HeatWave Lakehouse serait ainsi moins cher que RedShift ou BigQuery parce que les clients auraient beaucoup moins d’opérations à effectuer par eux-mêmes pour arriver au même résultat, selon Steve Zivanic. Toutefois, Autonomous Database répondrait davantage aux usages critiques des grands comptes, à en croire le vice-président.
En revanche, le responsable préfère botter en touche au moment de mentionner le support des données non structurées.
MySQL HeatWave et HeatWave Lakehouse ne les prennent pas nativement en charge. Tout comme Teradata ou Snowflake. De son côté, Google débute à peine dans BigLake via des tables externes. Pour l’instant, seuls les fournisseurs de bases de données NoSQL ou de data lake offrent ce support des données non structurées.
En outre, à la manière de Teradata, Oracle inclut dans MySQL HeatWave Lakehouse un ensemble de capacités de machine learning issues de la librairie OML4PY. Elle permet de « traduire » des modèles écrits en Python en requêtes SQL.
Cependant, ces fonctions également appuyées par des fonctionnalités d’AutoML sont plutôt pensées pour couvrir les cas d’usage les plus communs, comme la réalisation de prévision, mais pas de traitements d’images ou de vidéos.
« Le machine learning est très populaire chez les clients d’HeatWave. Les clients peuvent développer leurs propres modèles », défend Steve Zivanic.
Comme la plupart des modèles de traitements d’images, voire de textes, sont développés pour s’exécuter sur des GPU, HeatWave ne semble pas le meilleur candidat pour ce cas d’usage. « Concernant les capacités d’apprentissage automatique d’HeatWave, nous sommes très uniques en ce sens que nous obtenons de meilleures performances et de meilleurs prix en ne les exécutant que sur les CPU AMD ».
Pour les cas d’usage de deep learning, le fournisseur préfère proposer son service OCI Data Science, de la puissance de calcul (d’où un partenariat avec Nvidia lors de CloudWorld 2022), et ses services managés (OCI Vision, Language, Data Labeling).

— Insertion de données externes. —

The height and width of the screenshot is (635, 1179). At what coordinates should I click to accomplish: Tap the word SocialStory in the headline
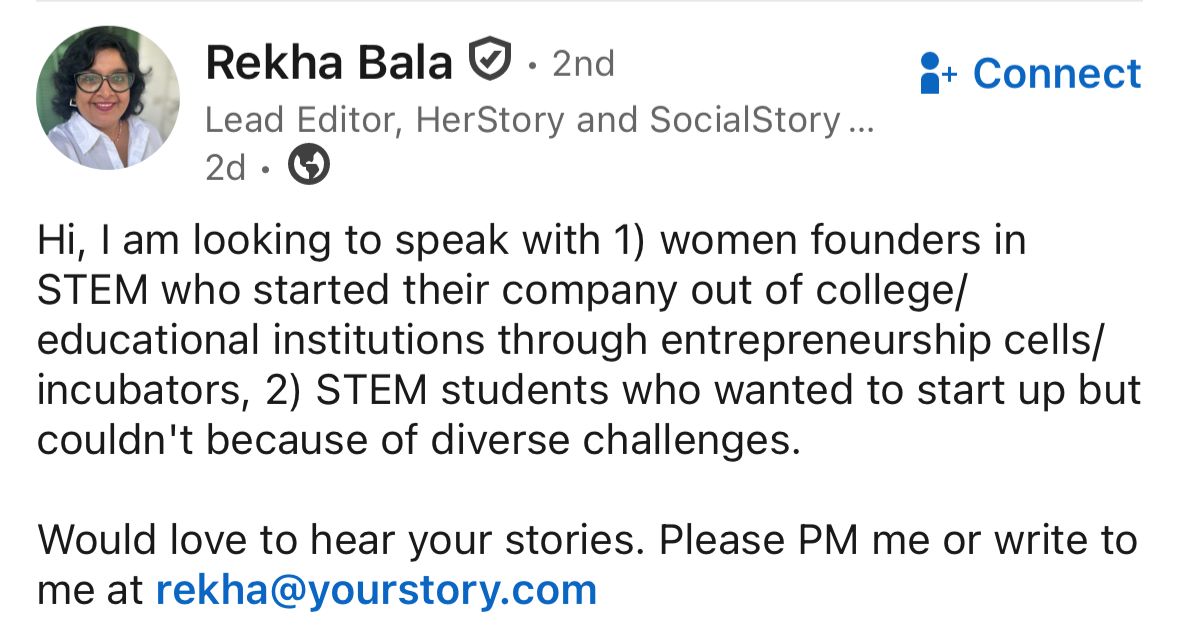point(744,120)
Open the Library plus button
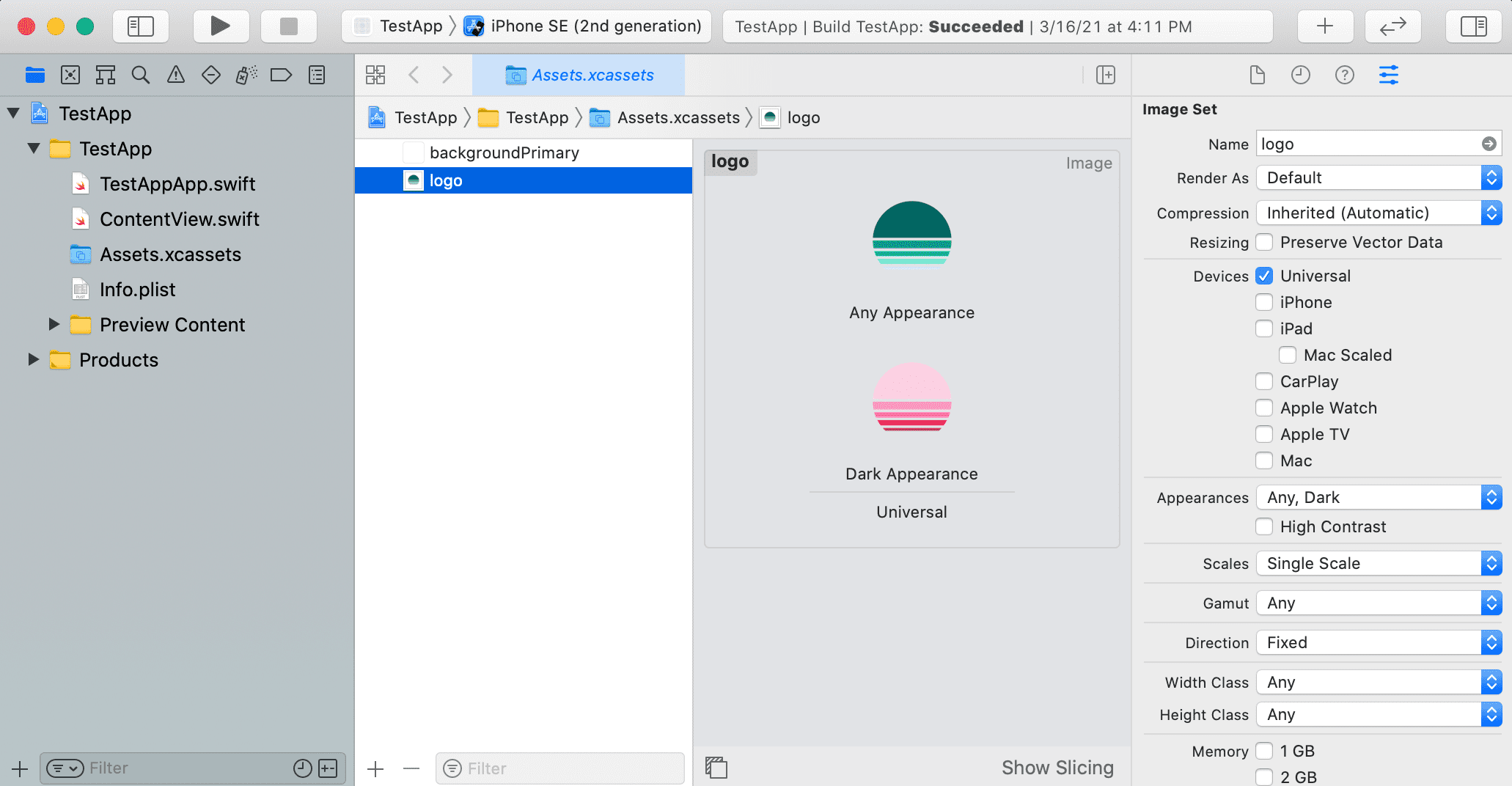The height and width of the screenshot is (786, 1512). tap(1324, 26)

Reste à savoir s’il faut désormais limiter le Lakehouse à la capacité de réaliser des tâches analytiques et certaines tâches de machine learning sur une base de données et quelques instances de stockage objet.
La disponibilité générale de MySQL HeatWave Lakehouse est prévue pour la première partie de l’année 2023. Avant cela, MySQL HeatWave sera disponible sur Azure en novembre 2022.